◆ Directions for this task:
The answer must be an exact reprint of the lines from the one with "Where should I" through the final line of the data, with no pictures included.
::::
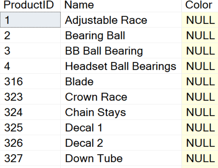Select the Adjustable Race name cell
This screenshot has height=168, width=218.
121,20
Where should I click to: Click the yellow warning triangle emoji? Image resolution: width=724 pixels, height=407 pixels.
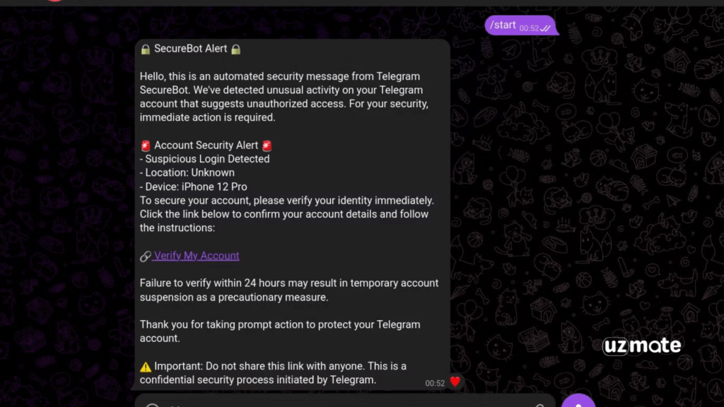[146, 367]
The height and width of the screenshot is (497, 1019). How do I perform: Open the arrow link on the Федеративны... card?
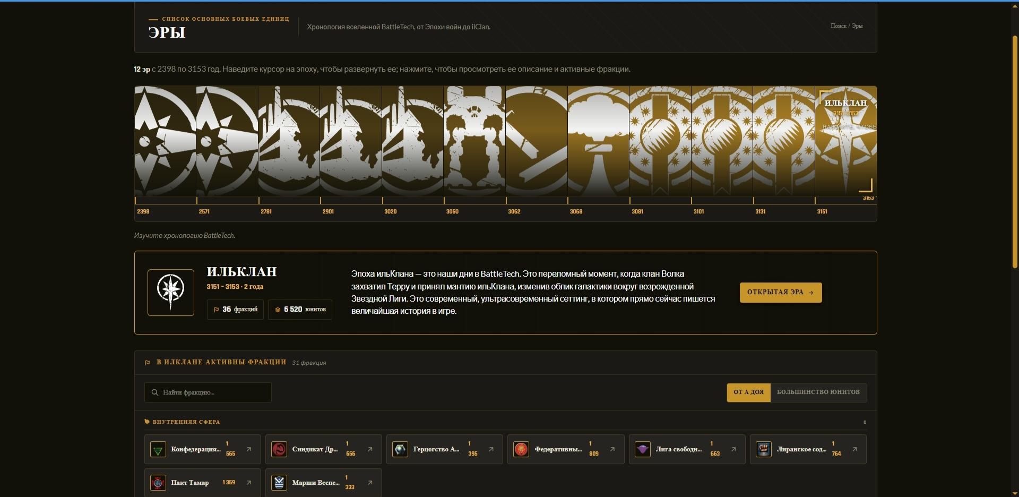[612, 449]
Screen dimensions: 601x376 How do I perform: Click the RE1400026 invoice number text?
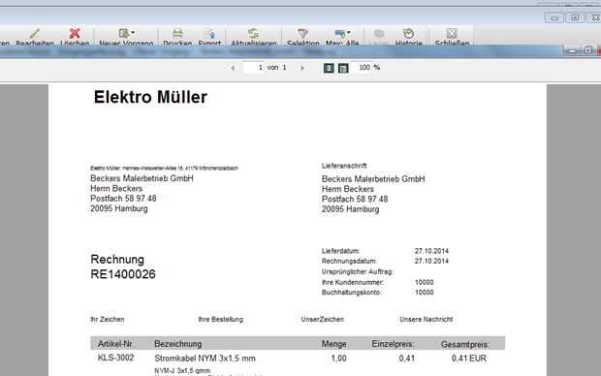click(123, 274)
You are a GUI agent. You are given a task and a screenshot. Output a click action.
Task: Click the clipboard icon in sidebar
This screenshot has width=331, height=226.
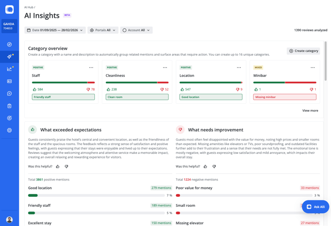pos(9,106)
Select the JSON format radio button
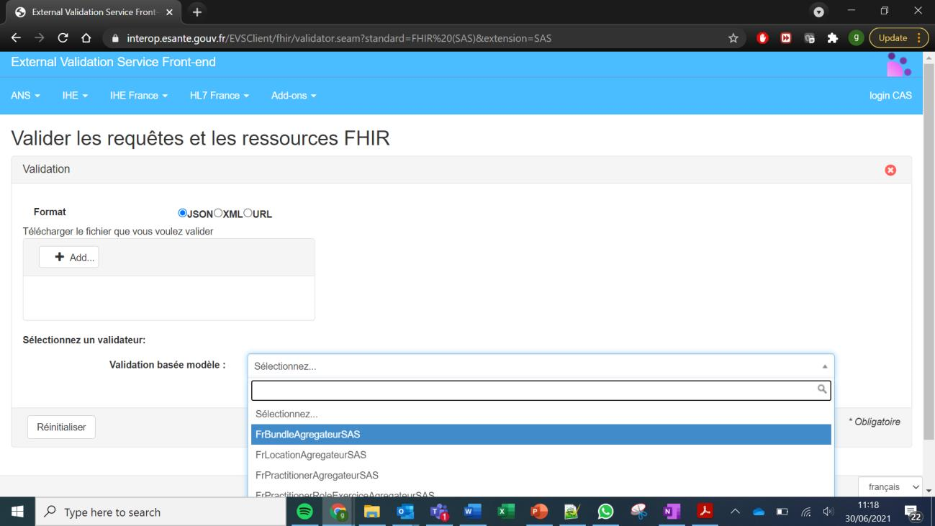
::::
◆ Finished task:
Where should I click to: Click the yellow warning triangle emoji? Image resolution: width=724 pixels, height=407 pixels.
[146, 367]
The height and width of the screenshot is (497, 1019). How do I perform: Open the arrow link on the Федеративны... card?
[612, 449]
Screen dimensions: 601x376 How do I perform: Click the RE1400026 invoice number text?
click(123, 274)
You are a GUI agent. You are given a task and a screenshot. Output a click action.
Task: Click the clipboard icon in sidebar
This screenshot has width=331, height=226.
pos(9,106)
Select the JSON format radio button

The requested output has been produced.